-------- EXERCISE INPUT
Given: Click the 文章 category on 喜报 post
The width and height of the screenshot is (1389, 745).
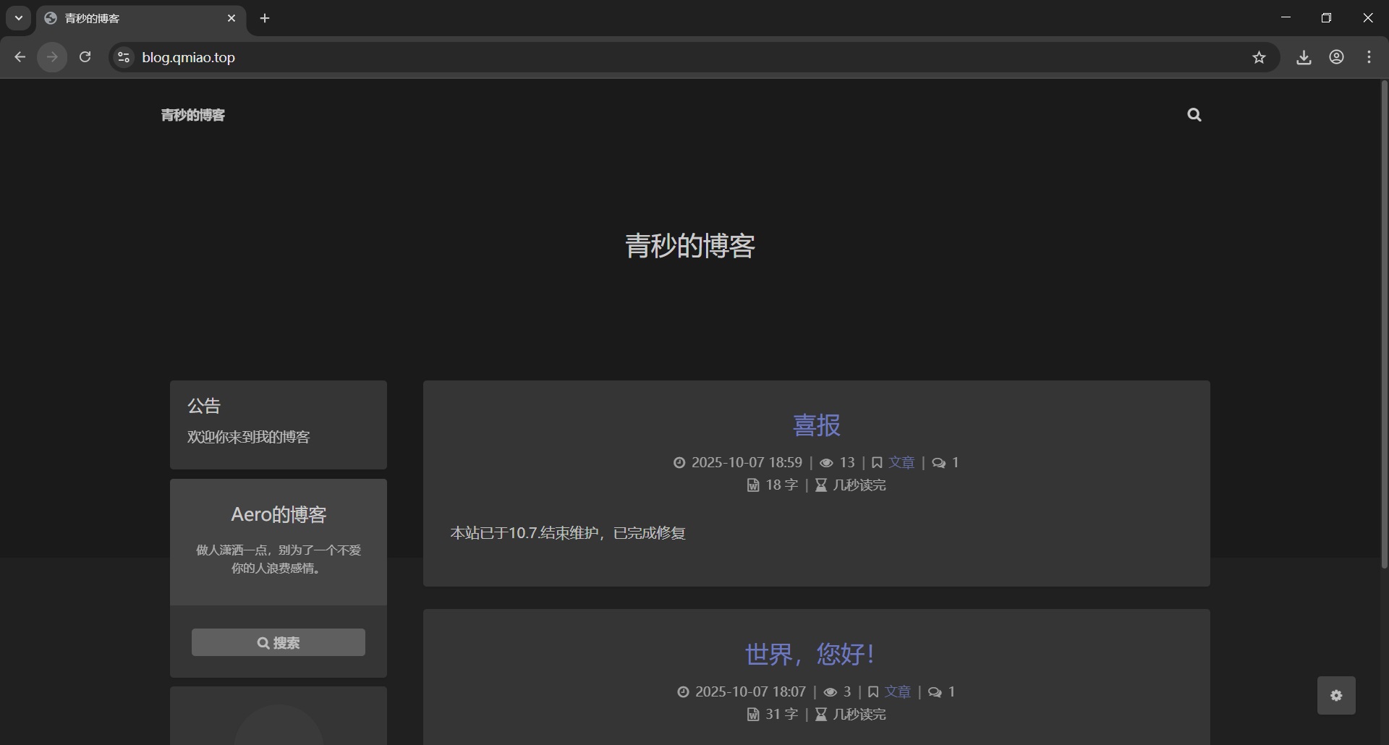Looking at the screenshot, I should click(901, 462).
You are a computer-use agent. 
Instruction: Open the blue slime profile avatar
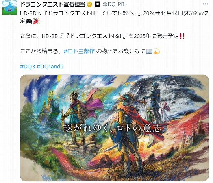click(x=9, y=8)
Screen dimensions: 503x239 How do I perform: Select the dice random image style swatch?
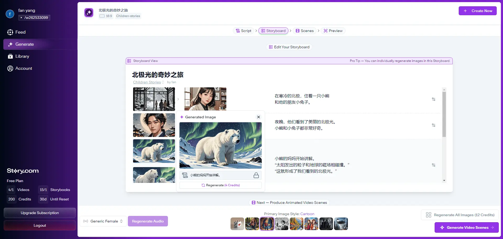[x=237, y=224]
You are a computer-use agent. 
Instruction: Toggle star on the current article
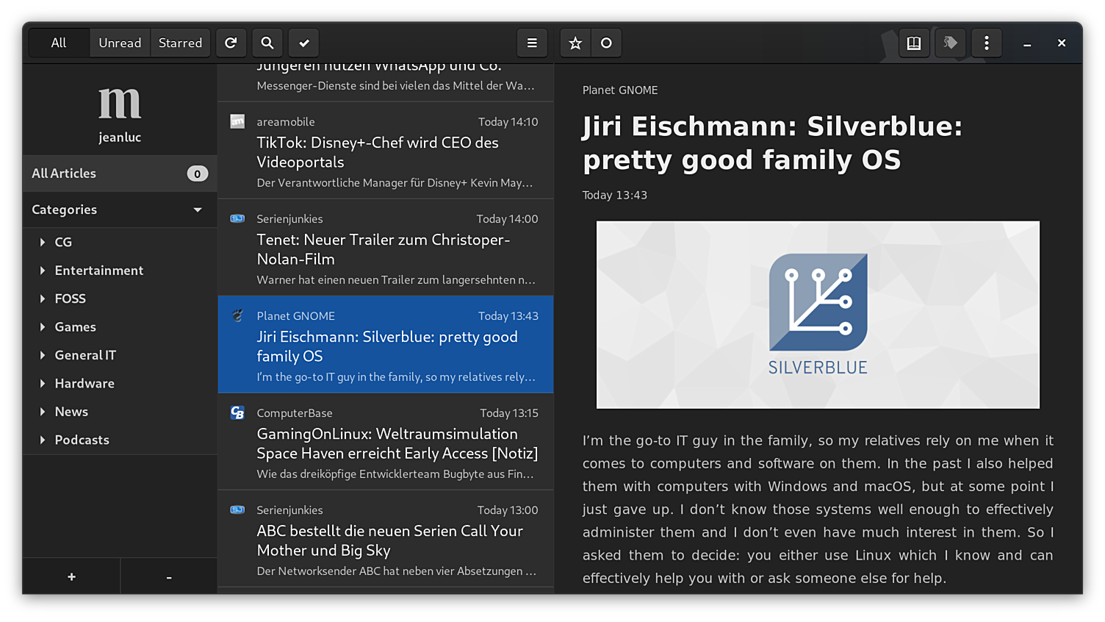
----------------
- **YOUR TASK**
Pictures do not belong in the copy. Output all of the records exactly.

- **SOLVED EXERCISE**
Given: Click the 文章 category on 喜报 post
The width and height of the screenshot is (1389, 745).
Looking at the screenshot, I should click(901, 462).
You are a computer-use agent. 
Instruction: Open the blue slime profile avatar
click(x=9, y=8)
Screen dimensions: 503x239 How do I perform: Select the dice random image style swatch?
[x=237, y=224]
You are a computer-use agent. 
Instruction: Toggle star on the current article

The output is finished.